● Problem to work on: Copy out, in full, each line of the entries below that contains the string "coordinates".

☆ ☆ ☆ ☆ ☆

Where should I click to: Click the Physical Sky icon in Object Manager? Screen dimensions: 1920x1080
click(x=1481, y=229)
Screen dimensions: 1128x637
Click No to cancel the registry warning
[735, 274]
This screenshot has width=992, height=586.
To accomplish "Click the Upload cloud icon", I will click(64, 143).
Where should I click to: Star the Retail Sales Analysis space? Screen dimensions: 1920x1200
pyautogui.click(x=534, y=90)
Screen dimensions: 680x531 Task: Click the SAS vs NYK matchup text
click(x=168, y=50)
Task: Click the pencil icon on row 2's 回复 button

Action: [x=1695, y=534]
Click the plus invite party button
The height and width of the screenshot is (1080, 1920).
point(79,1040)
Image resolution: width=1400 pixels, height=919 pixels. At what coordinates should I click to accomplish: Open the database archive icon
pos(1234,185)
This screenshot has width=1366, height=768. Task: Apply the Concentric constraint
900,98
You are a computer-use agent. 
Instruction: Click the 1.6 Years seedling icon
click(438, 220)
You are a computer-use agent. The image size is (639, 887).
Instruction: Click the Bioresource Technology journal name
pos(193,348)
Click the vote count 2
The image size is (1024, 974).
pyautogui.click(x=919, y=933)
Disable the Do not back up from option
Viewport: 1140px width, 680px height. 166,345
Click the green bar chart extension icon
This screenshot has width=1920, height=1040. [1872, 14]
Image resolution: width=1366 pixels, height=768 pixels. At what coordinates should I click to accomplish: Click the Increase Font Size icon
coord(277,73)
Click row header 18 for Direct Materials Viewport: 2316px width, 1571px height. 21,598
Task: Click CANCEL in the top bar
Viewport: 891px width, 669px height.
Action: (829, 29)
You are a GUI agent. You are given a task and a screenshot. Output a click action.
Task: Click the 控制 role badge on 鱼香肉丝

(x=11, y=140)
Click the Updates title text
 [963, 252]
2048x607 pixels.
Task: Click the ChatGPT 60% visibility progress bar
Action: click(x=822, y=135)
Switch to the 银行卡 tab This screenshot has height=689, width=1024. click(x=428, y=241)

☆ ☆ ☆ ☆ ☆

● Result of this exercise:
Image resolution: width=1400 pixels, height=919 pixels. At what coordinates should I click to accomplish: Open the database archive icon
Image resolution: width=1366 pixels, height=768 pixels. At what coordinates should I click to accomplish: Click the Increase Font Size icon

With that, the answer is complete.